The day-to-day running of archery activities is managed by the WFAA's network of clubs, which also manages training for archers from beginner level upwards, classification shoots, and regional-level tournaments.

National and international tournaments are usually hosted by member clubs but managed directly by the WFAA General Committee.

== Development of Field Archery in Wales ==
Since 2004, the WFAA has seen a significant increase in development activities in Wales to promote the sport and its profile in the Principality. During this period, the WFAA expanded its network of clubs, promoted membership growth, and grew its network of field archery courses across Wales. In 2009, the WFAA signed up to the newly conceived IFAA International Instructors Program. Subsequently, all coaches and instructors in Wales underwent re-training and re-qualification to the new system. This has resulted in more structured training of archers at all levels in Wales.

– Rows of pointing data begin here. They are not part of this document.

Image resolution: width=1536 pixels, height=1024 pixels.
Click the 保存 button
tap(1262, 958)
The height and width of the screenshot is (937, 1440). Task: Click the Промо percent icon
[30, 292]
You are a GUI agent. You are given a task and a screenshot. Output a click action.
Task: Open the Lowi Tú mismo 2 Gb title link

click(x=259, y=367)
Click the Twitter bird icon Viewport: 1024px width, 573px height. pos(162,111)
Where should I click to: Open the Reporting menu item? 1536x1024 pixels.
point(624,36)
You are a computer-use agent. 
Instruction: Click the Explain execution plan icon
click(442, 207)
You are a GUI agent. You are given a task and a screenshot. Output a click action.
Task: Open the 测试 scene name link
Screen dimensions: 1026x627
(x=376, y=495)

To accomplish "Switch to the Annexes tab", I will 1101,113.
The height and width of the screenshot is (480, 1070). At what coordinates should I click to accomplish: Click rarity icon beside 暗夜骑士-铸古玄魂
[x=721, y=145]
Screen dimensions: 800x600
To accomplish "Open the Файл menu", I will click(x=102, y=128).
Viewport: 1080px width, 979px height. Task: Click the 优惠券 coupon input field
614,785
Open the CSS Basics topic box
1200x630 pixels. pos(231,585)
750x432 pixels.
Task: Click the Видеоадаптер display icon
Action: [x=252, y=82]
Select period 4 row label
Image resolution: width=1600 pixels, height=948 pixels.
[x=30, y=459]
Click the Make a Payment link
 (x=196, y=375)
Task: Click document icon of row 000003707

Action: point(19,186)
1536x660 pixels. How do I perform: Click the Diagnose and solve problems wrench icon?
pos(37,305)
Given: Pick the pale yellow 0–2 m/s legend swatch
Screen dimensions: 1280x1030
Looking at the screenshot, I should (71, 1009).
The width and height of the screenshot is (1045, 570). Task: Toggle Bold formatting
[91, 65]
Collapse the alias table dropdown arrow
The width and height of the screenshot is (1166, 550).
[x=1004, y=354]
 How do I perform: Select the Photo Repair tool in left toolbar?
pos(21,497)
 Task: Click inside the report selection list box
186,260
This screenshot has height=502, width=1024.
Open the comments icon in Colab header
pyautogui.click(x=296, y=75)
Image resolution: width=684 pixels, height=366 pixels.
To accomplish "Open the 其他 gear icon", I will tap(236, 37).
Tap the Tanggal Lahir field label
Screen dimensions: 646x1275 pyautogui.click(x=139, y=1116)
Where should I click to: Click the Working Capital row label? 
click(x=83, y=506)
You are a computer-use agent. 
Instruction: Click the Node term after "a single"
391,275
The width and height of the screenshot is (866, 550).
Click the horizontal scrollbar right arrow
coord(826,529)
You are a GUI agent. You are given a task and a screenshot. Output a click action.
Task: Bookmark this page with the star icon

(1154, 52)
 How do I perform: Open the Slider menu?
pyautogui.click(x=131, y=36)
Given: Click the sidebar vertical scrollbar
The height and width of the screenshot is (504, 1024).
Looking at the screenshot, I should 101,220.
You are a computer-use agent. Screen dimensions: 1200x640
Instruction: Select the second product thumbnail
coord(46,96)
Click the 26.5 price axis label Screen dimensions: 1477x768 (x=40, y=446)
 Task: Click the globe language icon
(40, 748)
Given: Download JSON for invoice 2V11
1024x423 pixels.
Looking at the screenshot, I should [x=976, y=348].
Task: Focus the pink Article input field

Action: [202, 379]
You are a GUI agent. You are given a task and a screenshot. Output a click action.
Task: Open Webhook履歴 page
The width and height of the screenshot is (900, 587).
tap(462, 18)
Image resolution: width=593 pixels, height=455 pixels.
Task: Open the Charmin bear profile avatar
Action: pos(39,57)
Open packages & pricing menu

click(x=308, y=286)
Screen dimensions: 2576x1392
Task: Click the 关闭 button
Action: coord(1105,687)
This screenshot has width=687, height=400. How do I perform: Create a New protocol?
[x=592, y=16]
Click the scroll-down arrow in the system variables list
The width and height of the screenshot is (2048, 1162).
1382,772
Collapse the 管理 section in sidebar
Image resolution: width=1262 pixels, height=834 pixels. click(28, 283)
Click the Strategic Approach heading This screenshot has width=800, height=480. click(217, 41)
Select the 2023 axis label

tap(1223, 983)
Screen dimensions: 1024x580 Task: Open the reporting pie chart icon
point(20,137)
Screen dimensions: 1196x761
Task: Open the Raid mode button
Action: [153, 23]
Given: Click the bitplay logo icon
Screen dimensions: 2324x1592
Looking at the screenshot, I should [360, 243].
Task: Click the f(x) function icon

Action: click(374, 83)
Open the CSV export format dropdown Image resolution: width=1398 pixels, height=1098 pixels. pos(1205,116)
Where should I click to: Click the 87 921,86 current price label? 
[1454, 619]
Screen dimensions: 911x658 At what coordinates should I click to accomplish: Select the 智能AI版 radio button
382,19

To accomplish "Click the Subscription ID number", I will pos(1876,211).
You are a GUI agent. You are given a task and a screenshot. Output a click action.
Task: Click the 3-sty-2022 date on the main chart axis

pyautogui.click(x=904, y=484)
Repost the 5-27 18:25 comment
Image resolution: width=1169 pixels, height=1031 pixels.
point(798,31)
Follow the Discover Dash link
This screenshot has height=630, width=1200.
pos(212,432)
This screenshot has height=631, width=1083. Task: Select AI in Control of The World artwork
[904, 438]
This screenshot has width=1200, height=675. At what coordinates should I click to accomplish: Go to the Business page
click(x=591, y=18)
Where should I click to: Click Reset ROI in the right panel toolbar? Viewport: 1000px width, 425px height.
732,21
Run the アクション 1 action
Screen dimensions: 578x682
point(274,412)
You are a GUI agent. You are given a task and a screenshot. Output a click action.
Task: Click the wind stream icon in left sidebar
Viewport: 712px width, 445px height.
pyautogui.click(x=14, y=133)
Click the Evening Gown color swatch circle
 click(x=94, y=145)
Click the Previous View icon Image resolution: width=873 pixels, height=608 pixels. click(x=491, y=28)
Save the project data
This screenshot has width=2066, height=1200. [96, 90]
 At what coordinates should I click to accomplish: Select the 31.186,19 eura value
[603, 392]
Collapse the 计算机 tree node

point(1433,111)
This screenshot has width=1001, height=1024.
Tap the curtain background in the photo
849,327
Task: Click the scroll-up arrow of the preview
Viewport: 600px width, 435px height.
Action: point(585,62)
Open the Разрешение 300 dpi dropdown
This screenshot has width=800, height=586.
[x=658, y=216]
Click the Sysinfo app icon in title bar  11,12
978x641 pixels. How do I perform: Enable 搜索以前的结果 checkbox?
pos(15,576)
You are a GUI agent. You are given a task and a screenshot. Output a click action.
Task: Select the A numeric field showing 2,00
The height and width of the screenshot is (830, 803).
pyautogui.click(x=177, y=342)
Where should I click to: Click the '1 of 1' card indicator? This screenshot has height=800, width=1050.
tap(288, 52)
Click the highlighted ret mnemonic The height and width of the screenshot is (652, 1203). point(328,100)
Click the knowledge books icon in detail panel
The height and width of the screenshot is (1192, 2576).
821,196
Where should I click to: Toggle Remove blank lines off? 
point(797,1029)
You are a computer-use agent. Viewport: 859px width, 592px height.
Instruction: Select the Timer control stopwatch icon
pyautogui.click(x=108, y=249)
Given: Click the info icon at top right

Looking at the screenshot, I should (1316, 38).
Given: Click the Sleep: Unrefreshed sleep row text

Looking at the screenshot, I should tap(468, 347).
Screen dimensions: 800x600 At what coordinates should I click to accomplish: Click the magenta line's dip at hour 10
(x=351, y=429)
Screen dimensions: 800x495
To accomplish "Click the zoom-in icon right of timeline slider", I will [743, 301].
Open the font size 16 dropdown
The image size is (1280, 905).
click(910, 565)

2009 also saw the appointment of a new National Coach post. This position was charged not only with developing coaches in Wales but also with developing elite archers. This development saw a re-structuring of the Welsh National Squad program to make it more effective and structured.

== Hosting of Major Tournaments ==
The WFAA holds annual National Championships for field archery, 3D Bowhunting, and Indoor target archery. Archers from Wales also compete in the UK & Ireland Field Archery Championships, which are held annually and consist of archers from Wales, England, Scotland, Northern Ireland, and the Republic of Ireland. The hosting of this tournament rotates around each member nation, and the WFAA hosts once every five years.

The WFAA has hosted the European Field Archery Championships twice in its history. The first was in 1980 when the tournament was held on the Dunraven Estate at Merthyr Mawr, near Bridgend in South Wales. The second time was in 2009 when the tournament was held at Tal y Coed, near Monmouth.

== International Tournament Success ==
The WFAA has enjoyed international tournament success, particularly from the 1980s and 2004 onwards. Wales has had 4 world champions in its history: Fabien Spalvieri (2003), Mathew Symmonds (2008, 2010, 2014), Gary Hart (2013) and Sandra Anderson (2015). There have also been several Welsh archers who have won the European Field Archery Championships, European Bowhunter Championships, and the UK & Ireland Field Archery Championships.